As NPQ’s Cyndi Suarez wrote last month, reparations is now on the agenda of the Democratic Party presidential primary.

Writing in Truthout, Dedrick Asante-Muhammad and Chuck Collins offer their strategy. Asante-Muhammad is Chief of Equity and Inclusion at the National Community Reinvestment Coalition (NCRC). Collins directs the Program on Inequality and the Common Good at the Institute for Policy Studies (IPS).

Who should pay the bill? The authors observe that whites benefit from the white supremacy that slavery helped create even if their own families “never had anything to do with slavery.” But they also contend that not all whites “bear equal responsibility for paying out.” Rather, they suggest that “the bill for reparations…go first to the mostly white, ultra-wealthy Americans who’ve benefited most.”

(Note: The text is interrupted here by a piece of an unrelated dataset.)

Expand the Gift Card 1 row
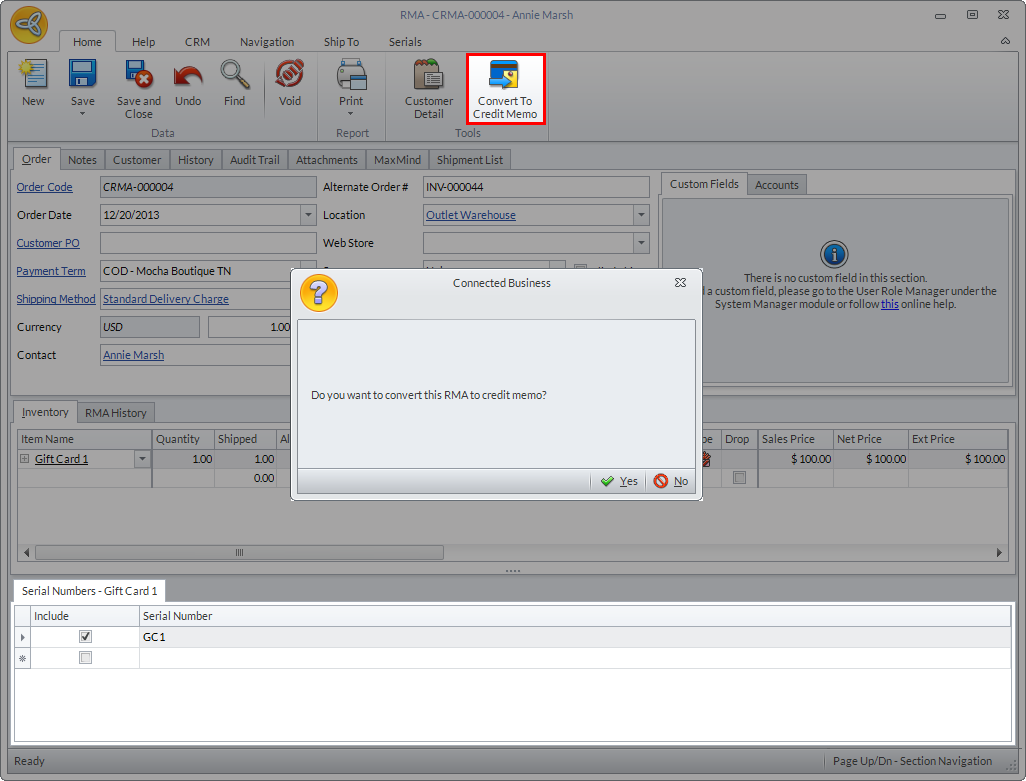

The authors also propose using reparation funds to “provide one-time capital endowments to create and sustain museums and exhibits that teach the history of slavery and its aftermath,” to craft public education curricula that “disseminate the history of African Americans to all segments of society,” and to invest in historical monuments that serve as reminders of the nation’s painful history of racial oppression.

Asante-Muhammed and Collins conclude, reasonably enough, that racism cannot be repaired “without a deep process that includes material reparations.” But it is not clear if their proposal fully addresses the non-economic aspects of repair, such as addressing trauma and constructing more inclusive narratives.